Nemko is also a disbeliever of University claims that college students make a million-dollar bonus over their lifetime. "There could be no more misleading statistic," . First, just look at the numbers above. Secon, the statistic misleads because many successful college kids would have been successful whether they went to college or not.

The statistic is a false product of self-serving college presidents and politicians eager to buy political favor by burdening young people with debt. Higher enrollments and government loan programs may be good for them , but they are making lots of our kids miserable, indentured and poor.

The College Rip Off

These days most of colleges money come from Federal grant programs that will either be for



  1. worthless research,

  2. research that is spun into businesses with intellectual property paid for with taxpayer money with no corresponding discount to the investors (taxpayers) that funded the business in the first place, or

  3. University sponsored (another name for taxpayer subsidized) programs i.e. cultural training that Universities are providing for social workers being paid for with social security funds.

  4. Federal college loans that 25% of students are defaulting on, but colleges are still getting paid 100% of the money

In fact student debt just surpassed the country's credit-card debt for the first time.

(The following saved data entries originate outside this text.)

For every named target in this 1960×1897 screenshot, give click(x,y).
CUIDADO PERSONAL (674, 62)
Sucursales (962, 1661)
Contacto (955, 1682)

It is projected to top $1 trillion in 2011.


While a college degree has value, the question is whether the value is worth the price of admission.


Currently colleges are charging tuition amounts and increasing tuition rates at a much faster rate than the economy is growing or salaries are justifying. There is also some discussion of the quality of the education being provided.


For instance, full-time instructional faculty dropped from 78% in 1970 to 52% in 2005. On average faculty spends 11 hours/week on instruction and the remainder of their time devoted to research.


The hiring binge on campus has been devoted to managerial professionals and government-sponsored programs aka subsidized businesses.


Colleges are also boasting the unimpressive statistics of having only 1/3 of its class graduate in 4 years, 2/3 of its class graduating within 6 years and the remaining 1/3 of its class not graduate at all.


Not many, if any, high schools (public or private) charging $25k/year would stay afloat boasting a graduation rate of 66%.


There are some suggestions on the horizon including dismanteling the current architecture of financial aid which (like the mortgage crisis) drives up the costs of education in a never-ending cycle and giving help only to the truly needy students who are performing well academically.


The American Enterprise Institute, is pusching for other ways for young people to be credentialed other than a BA.


Rick Perry of Texas is embarking on a controversial push to get Universities and specifically state universities to focus on education rather than federal grant funding maximization schemes to fund obscure research and government supported programs better served by private enterprise.


Student Loan Crisis by the Numbers



  • Over $100 billion in federal education loans are originated every year.


  • In 2009 $11.5 billion of loan principal was in default.


  • $23.6 billion in defaulted loans in the FFEL program


  • $23.8 billion in defaulted loans in Direct Loan program


TOTAL OVERALL DEFAULT $47.4 billion





  • The estimated total private student loan debt outstanding as of June 30, 2009 was about $157.8 billion.


  • Public sector workers are NOT required to pay back their loans after 10 years of service.


  • Of college graduates age 25 and under, 22.4% are not working at all, 22% are working in jobs that require NO college degree.






  • Over the last 20 years, universities and colleges have doubled their full-time support staff. At the same time enrollment only increased 40%. Full-time instructors increased about 50% and managers increased about 50%.


  • Public universities and colleges have increased their tuition by as much as 30% for the 2010-2011 year.